O diretor-geral da Polícia Federal (PF), Andrei Rodrigues, defendeu sua atuação em relação à produção de relatórios de inteligência enviados ao Supremo Tribunal Federal (STF), afirmando que foram elaborados de forma regular e sem monitoramento inadequado de autoridades. A declaração foi feita nesta sexta-feira (11) ao ministro Edson Fachin, presidente do STF.
Rodrigues afirmou que sua participação se restringiu ao cumprimento de uma ordem judicial e solicitou o indeferimento de seu afastamento do cargo, que ocorreu preventivamente na última terça-feira (9) por ordem do ministro André Mendonça. A decisão de Mendonça foi tomada sob alegações de irregularidades na elaboração dos relatórios e um suposto monitoramento ilegal do próprio ministro.
O diretor-geral negou qualquer monitoramento ilícito, sustentando que “não existiu, em absoluto, qualquer monitoramento ilícito de Ministro deste E. STF e tampouco do Ilmo. Advogado-Geral da União”. Rodrigues também destacou que os documentos não decorrem de ações clandestinas e reafirmou que sua defesa está fundamentada no fato de que os relatórios foram gerados por determinação judicial.
Na quarta-feira seguinte ao afastamento, tanto Andrei Rodrigues quanto o diretor de Inteligência da PF, Leandro Almada, foram reintegrados após uma decisão do ministro Fachin, que acolheu um pedido da Advocacia-Geral da União (AGU).

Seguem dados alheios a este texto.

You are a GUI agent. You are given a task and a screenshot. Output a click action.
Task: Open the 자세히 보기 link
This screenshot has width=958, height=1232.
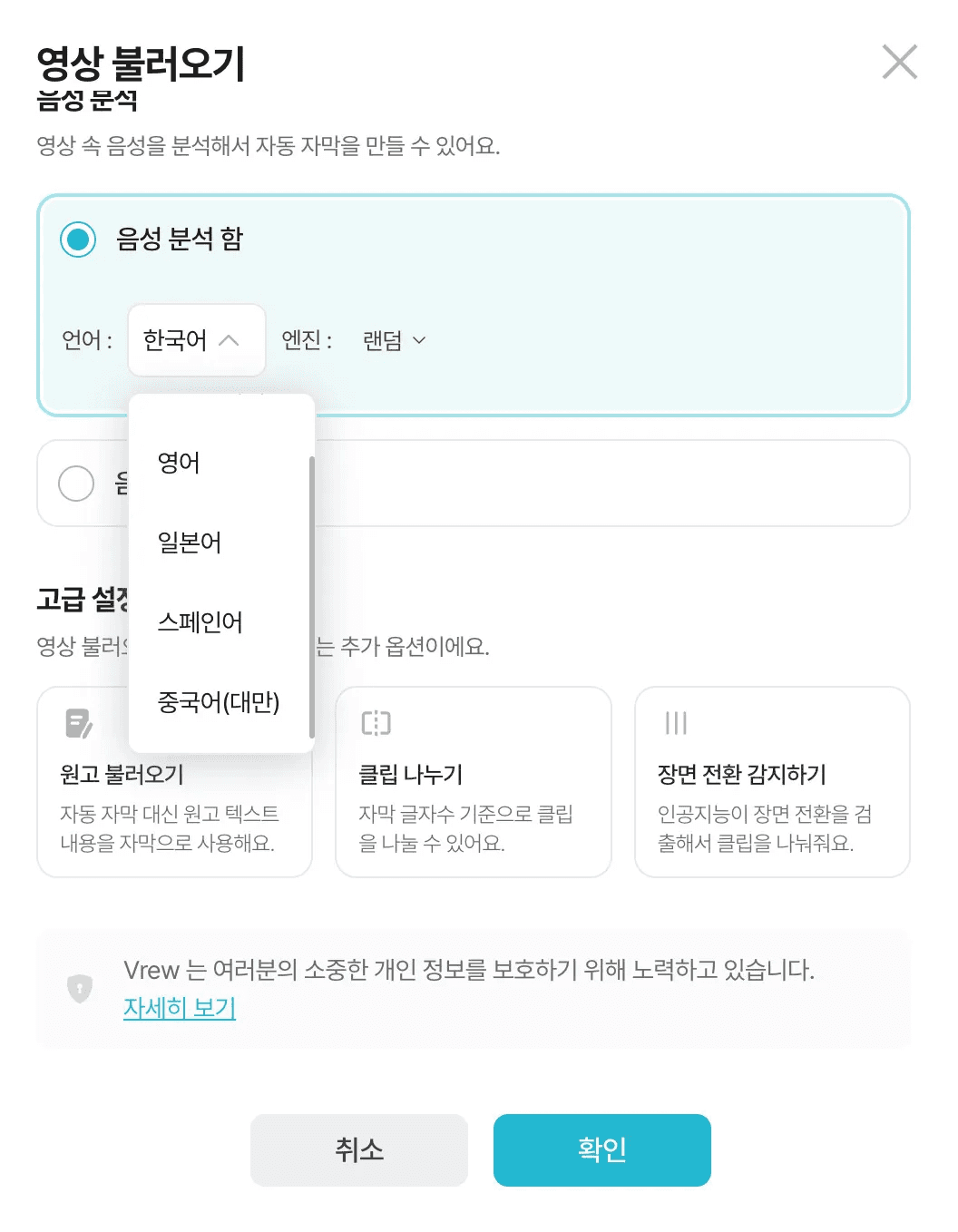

Em sua manifestação, a AGU argumentou que o afastamento interferia nas competências constitucionais do presidente da República e afetava a estrutura administrativa da PF.
A crise entre os ministros do STF teve início na semana passada, após Mendonça retirar o sigilo de um relatório da PF que continha mensagens enviadas entre Daniel Vorcaro, ex-dono do Banco Master, e o ministro Alexandre de Moraes. As mensagens indicavam possíveis práticas de improbidade administrativa relacionadas a Mendonça, que posteriormente foi incluído em um inquérito por Moraes.
O pedido que levou ao afastamento de Rodrigues teve origem em uma solicitação do Partido Novo, mas o diretor-geral contestou a legitimidade do partido para requerer sua exclusão. Ele destacou que, embora o partido pudesse apontar uma infração penal, não tinha poder para solicitar judicialmente uma medida cautelar.
A AGU reiterou seu apoio à permanência de Andrei Rodrigues no cargo, ressaltando que seu afastamento comprometeria a organização e a cadeia de comando da PF. Uma nova decisão do ministro Flávio Dino, que ordenou a reintegração de Rodrigues e Almada, foi posteriormente suspensa por Fachin.